Given exercise: Please arrange the material below as a numbered list, starting with the line that contains "Where should I" and going on through the line that contains "Collapse the 38 neighborhoods list", with blank lines left out. Leave the pictures out of your answer.
━━━━━ Given entries ━━━━━
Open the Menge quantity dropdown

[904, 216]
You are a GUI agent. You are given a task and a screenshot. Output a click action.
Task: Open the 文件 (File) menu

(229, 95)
━━━━━
━━━━━ Given entries ━━━━━
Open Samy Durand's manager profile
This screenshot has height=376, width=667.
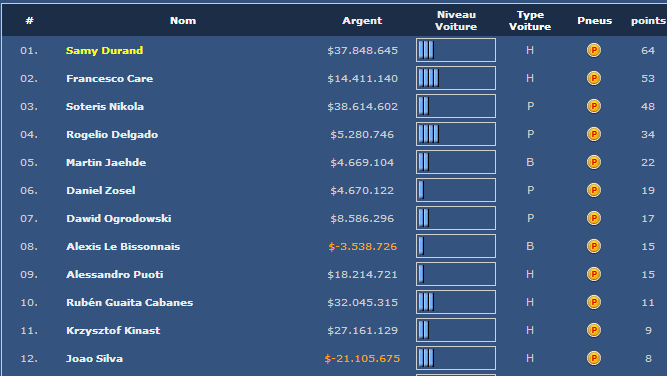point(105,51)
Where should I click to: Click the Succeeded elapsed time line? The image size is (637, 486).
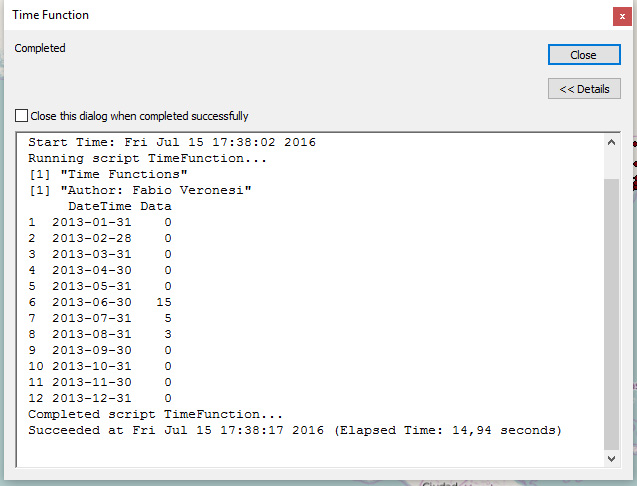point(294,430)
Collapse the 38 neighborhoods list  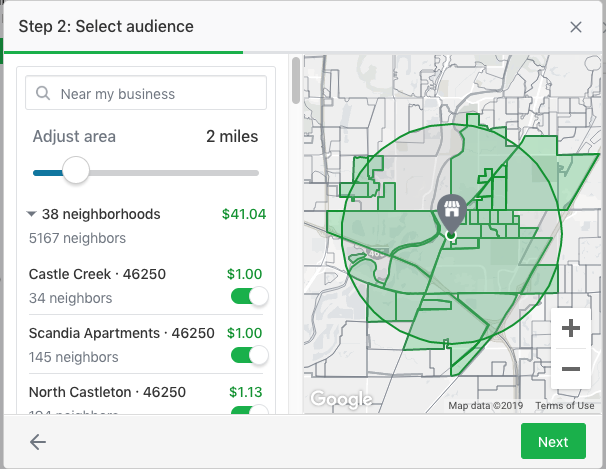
━━━━━
Exercise answer:
1. Where should I click to: Click the Succeeded elapsed time line? The image size is (637, 486).
2. point(294,430)
3. Collapse the 38 neighborhoods list  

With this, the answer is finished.